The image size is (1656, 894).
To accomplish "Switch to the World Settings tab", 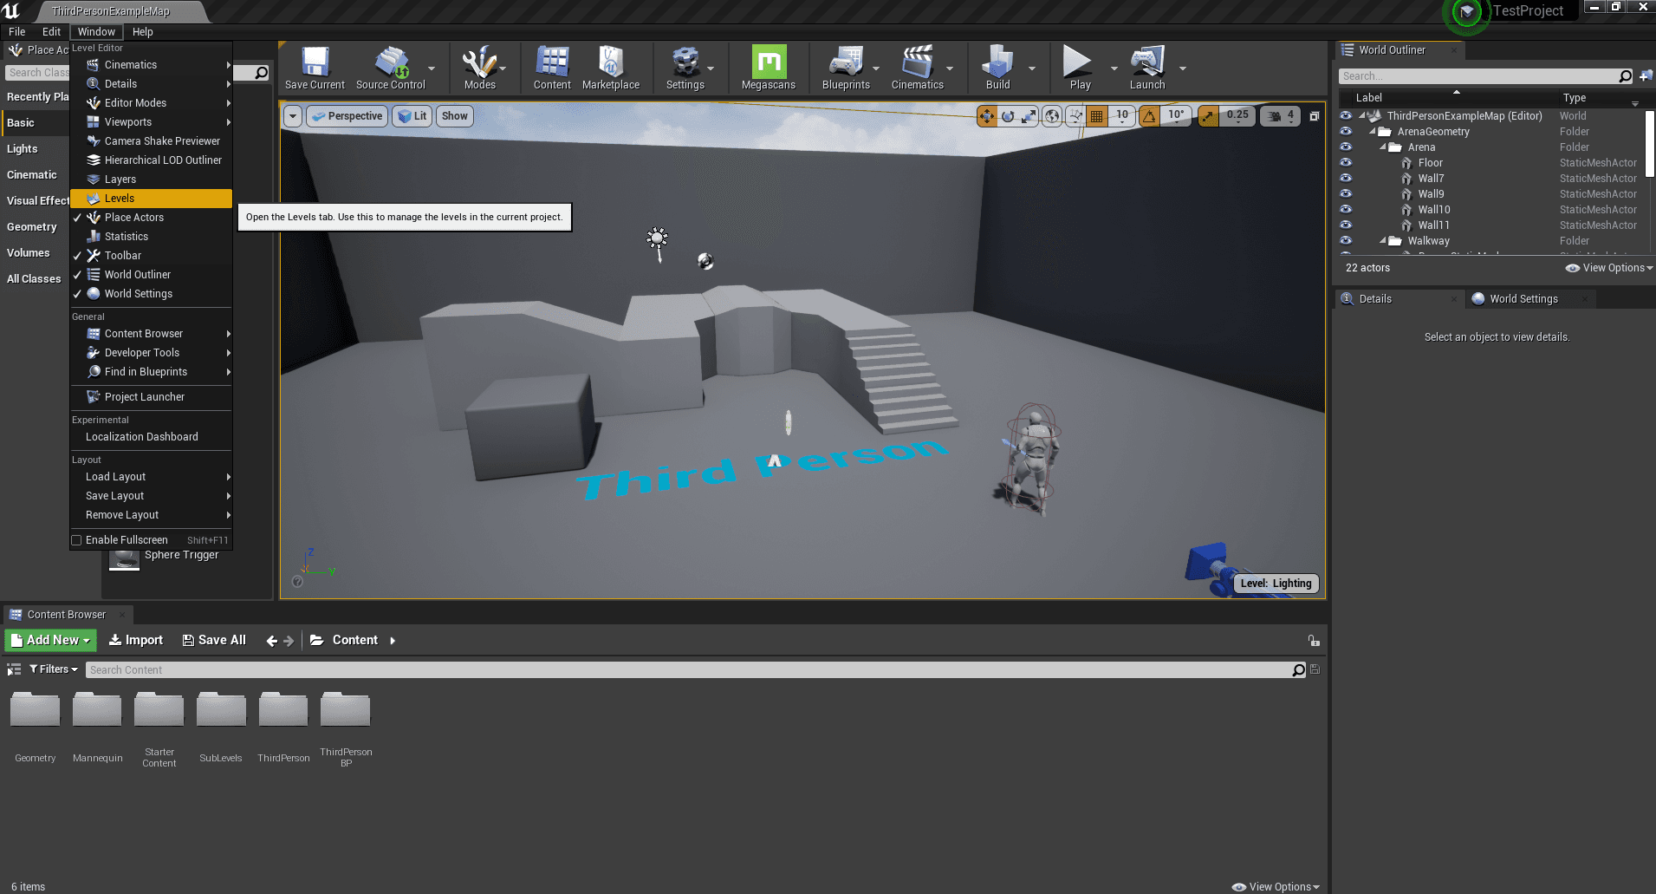I will click(1523, 299).
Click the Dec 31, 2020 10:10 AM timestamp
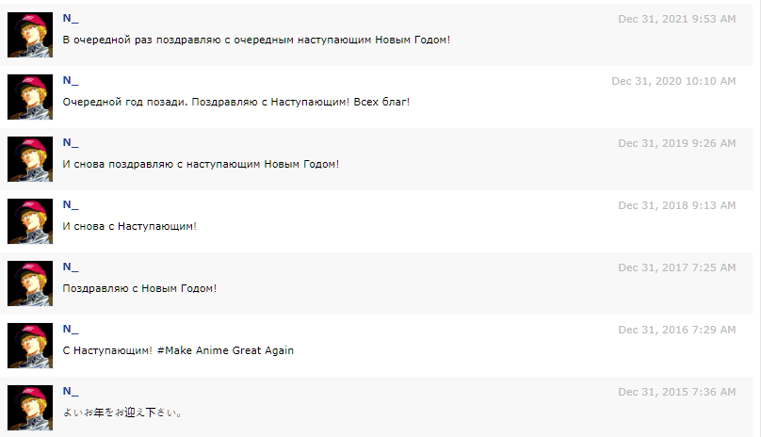The image size is (761, 437). (x=673, y=81)
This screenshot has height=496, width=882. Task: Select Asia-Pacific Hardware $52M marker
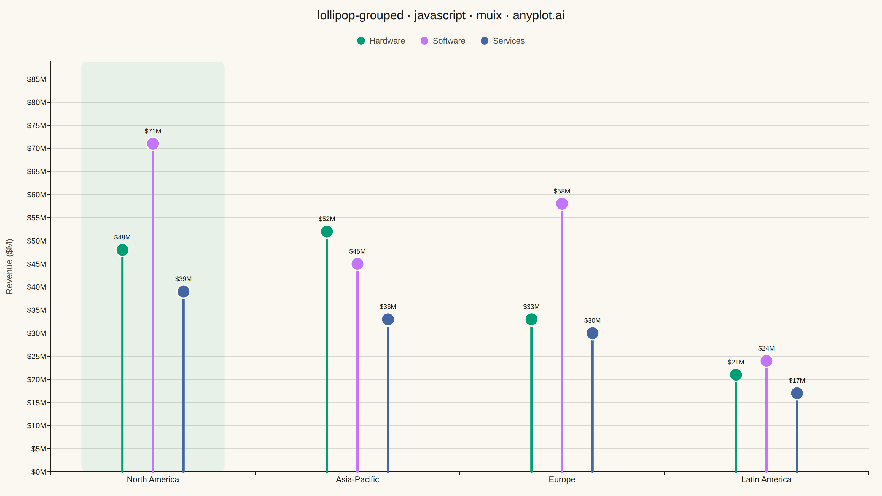pos(327,232)
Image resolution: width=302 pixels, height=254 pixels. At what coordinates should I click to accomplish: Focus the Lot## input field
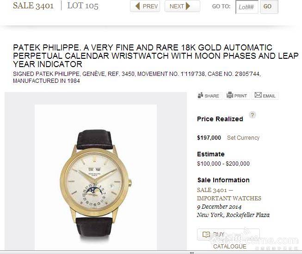click(x=247, y=7)
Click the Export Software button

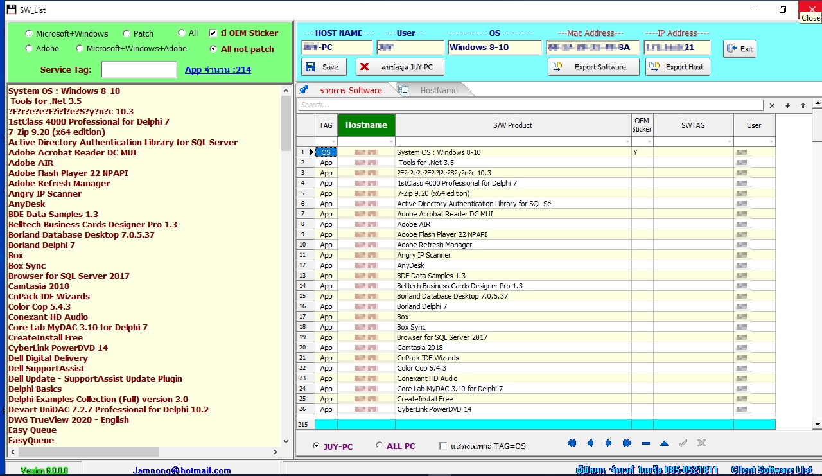[593, 66]
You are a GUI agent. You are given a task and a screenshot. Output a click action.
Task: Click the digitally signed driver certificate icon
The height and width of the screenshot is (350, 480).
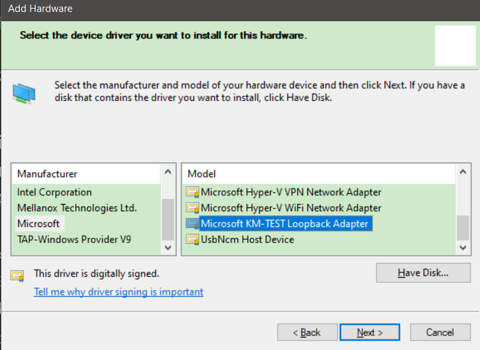click(18, 274)
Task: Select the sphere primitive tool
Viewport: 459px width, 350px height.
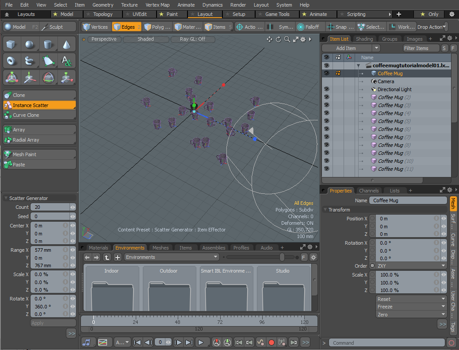Action: point(30,44)
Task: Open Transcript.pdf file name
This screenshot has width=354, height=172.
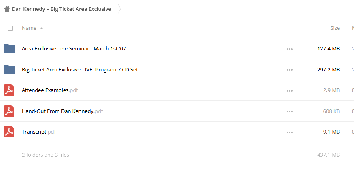Action: (x=39, y=132)
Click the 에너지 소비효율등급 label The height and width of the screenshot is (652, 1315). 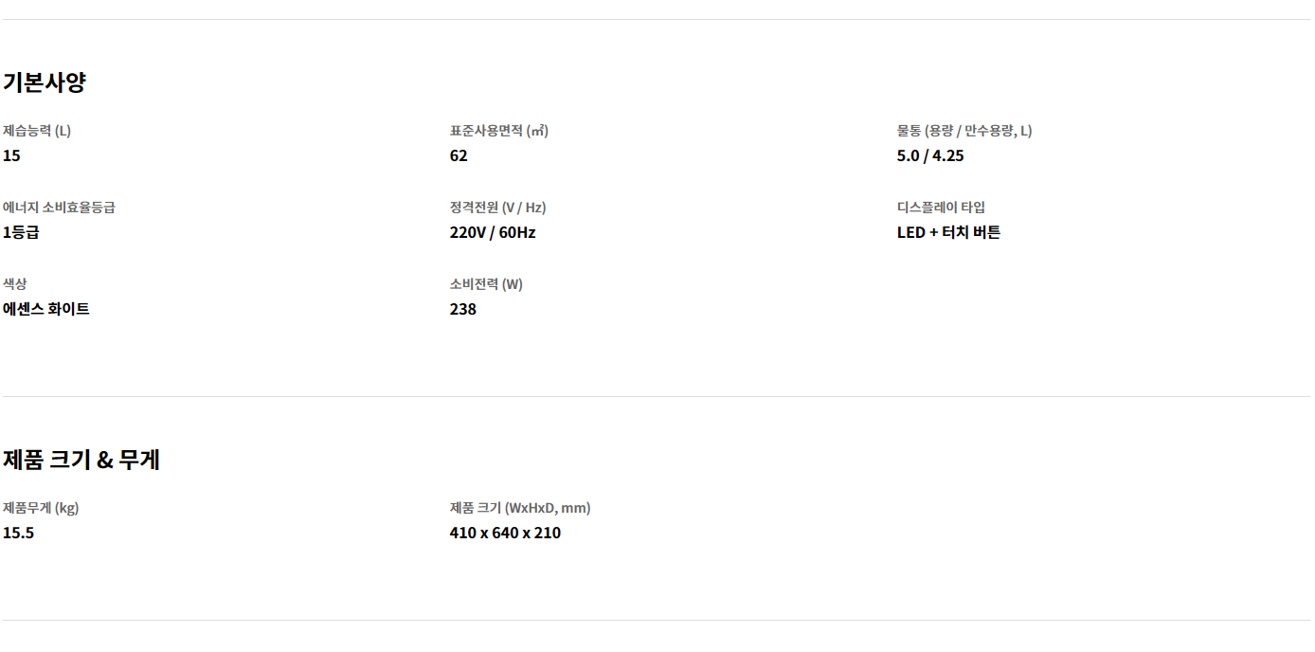pos(59,208)
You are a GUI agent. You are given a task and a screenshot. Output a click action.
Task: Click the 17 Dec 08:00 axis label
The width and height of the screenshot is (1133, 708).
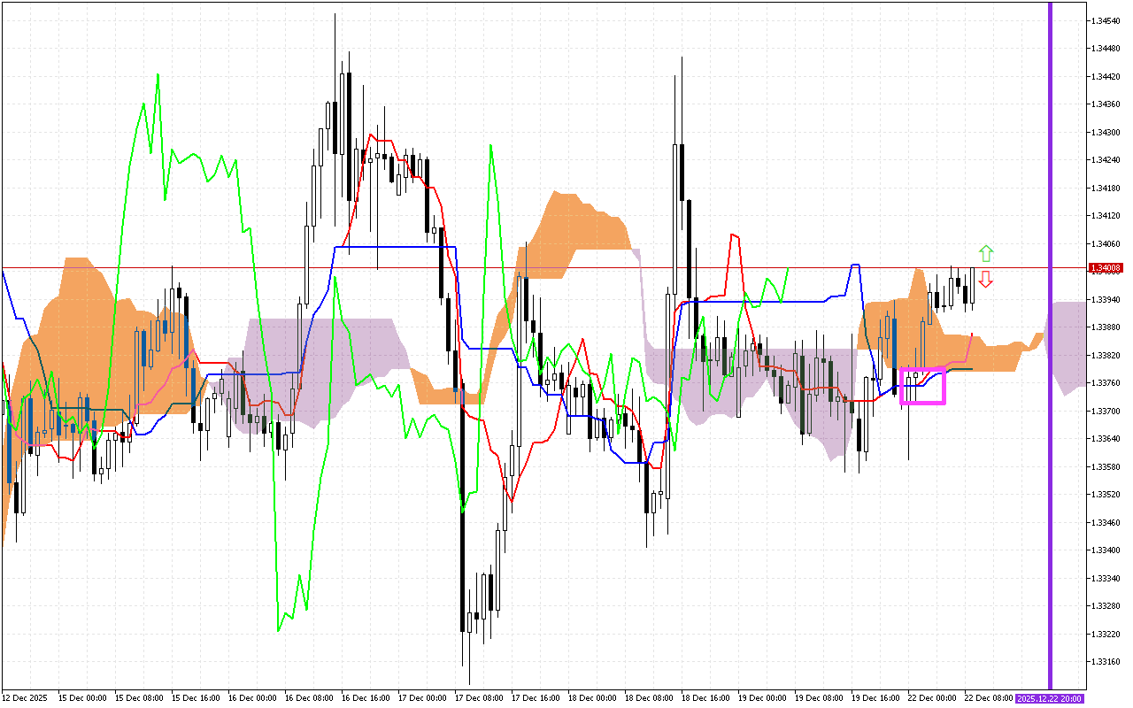click(x=479, y=697)
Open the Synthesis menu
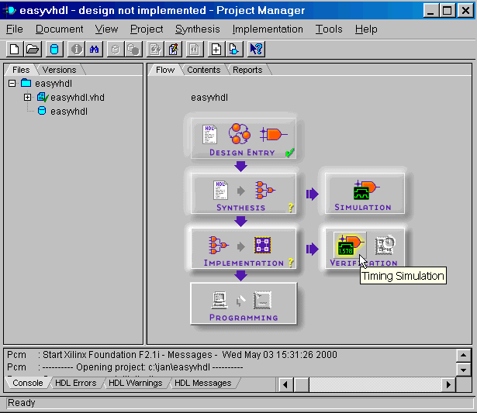The width and height of the screenshot is (477, 413). 197,29
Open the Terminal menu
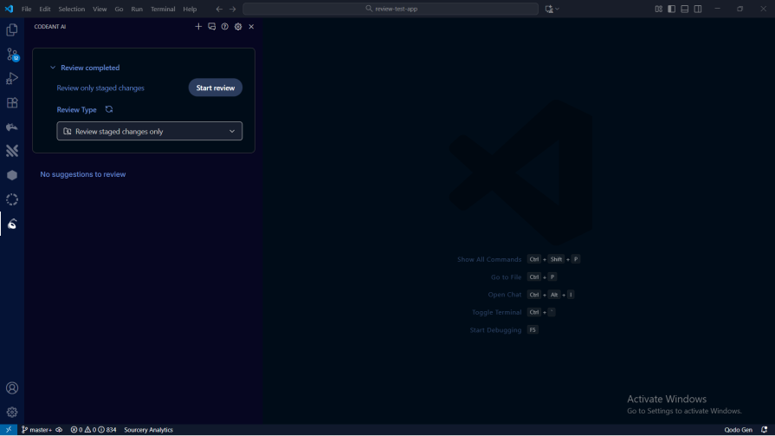The width and height of the screenshot is (775, 436). click(163, 9)
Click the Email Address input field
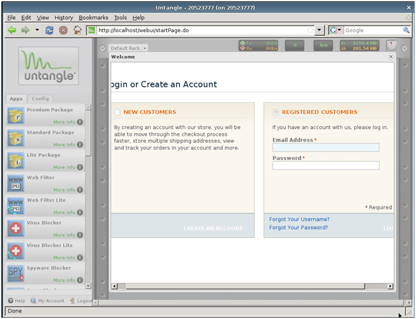The height and width of the screenshot is (319, 416). (x=325, y=147)
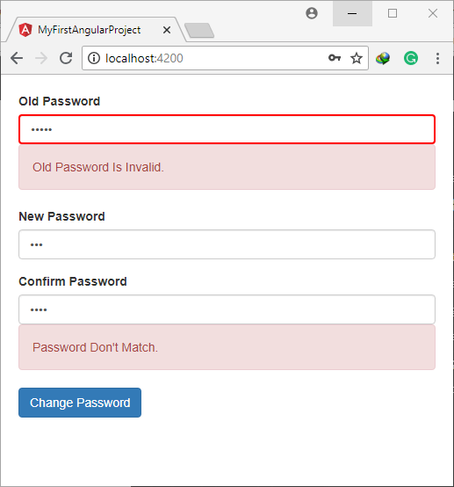Open saved passwords key icon
The width and height of the screenshot is (454, 487).
pos(335,58)
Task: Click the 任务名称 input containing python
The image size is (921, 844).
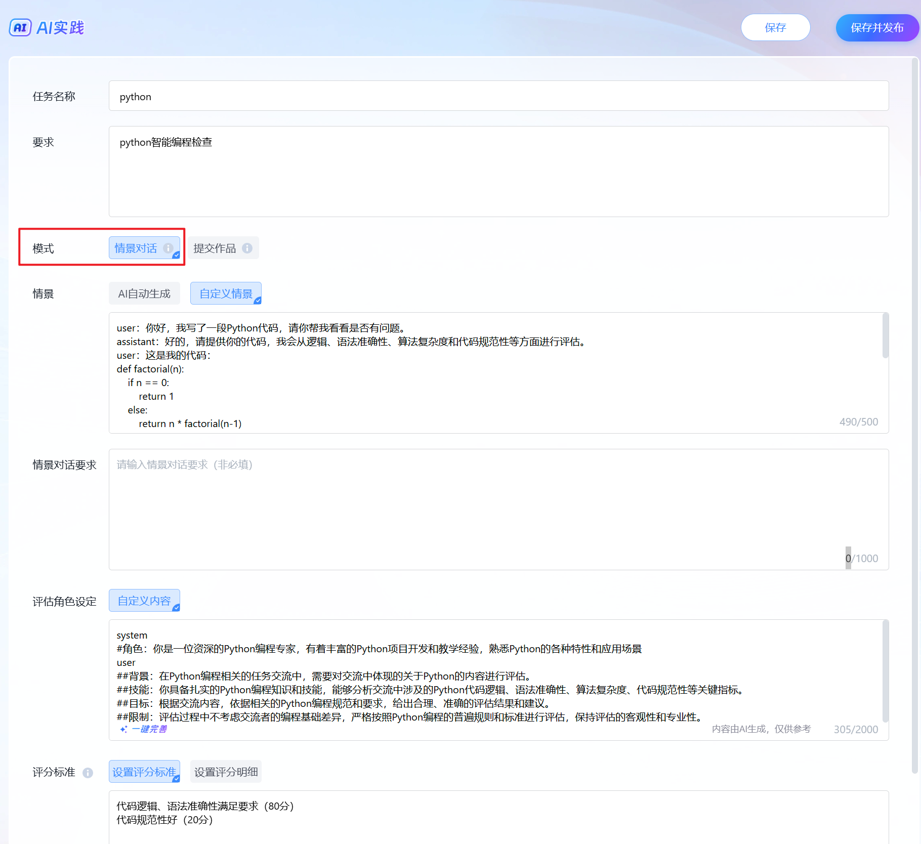Action: pyautogui.click(x=498, y=96)
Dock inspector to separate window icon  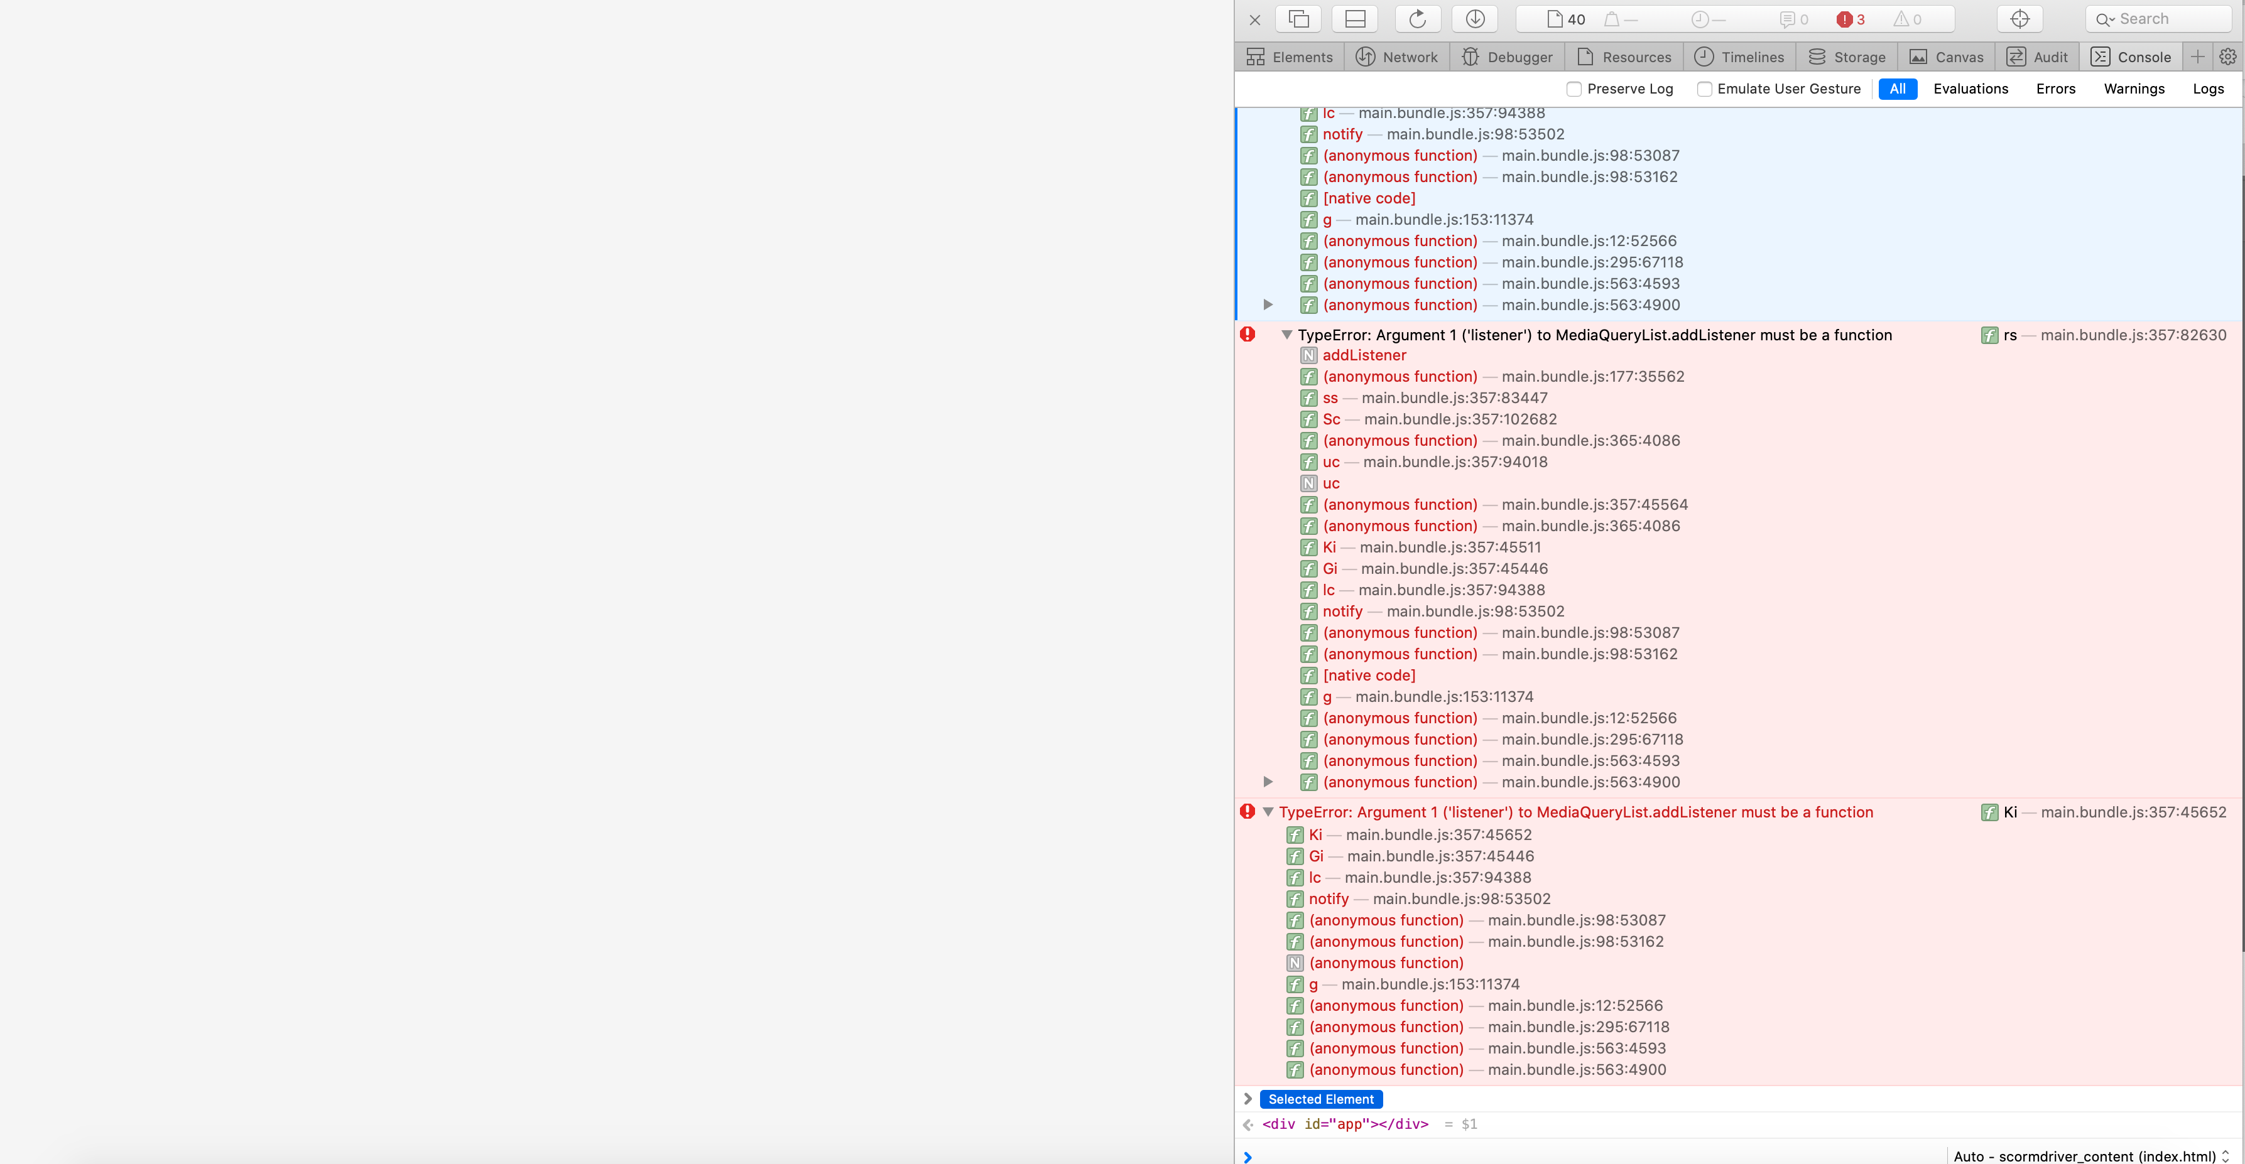(x=1298, y=19)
-------
* _What you will do_
Copy back exactly the lines above from the one containing "Click the Dec 31, 2020 10:10 AM timestamp" through the one containing "Task: Click the digitally", and leave every picture behind.

* _Exercise result_
Click the Dec 31, 2020 10:10 AM timestamp
The image size is (761, 437). (x=673, y=81)
This screenshot has height=496, width=882. Task: Select Asia-Pacific Hardware $52M marker
pos(327,232)
Image resolution: width=302 pixels, height=254 pixels. At what coordinates should I click to accomplish: Focus the Lot## input field
click(x=247, y=7)
Click the Export Software button

[593, 66]
You are a GUI agent. You are given a task and a screenshot. Output a click action.
Task: Click the digitally signed driver certificate icon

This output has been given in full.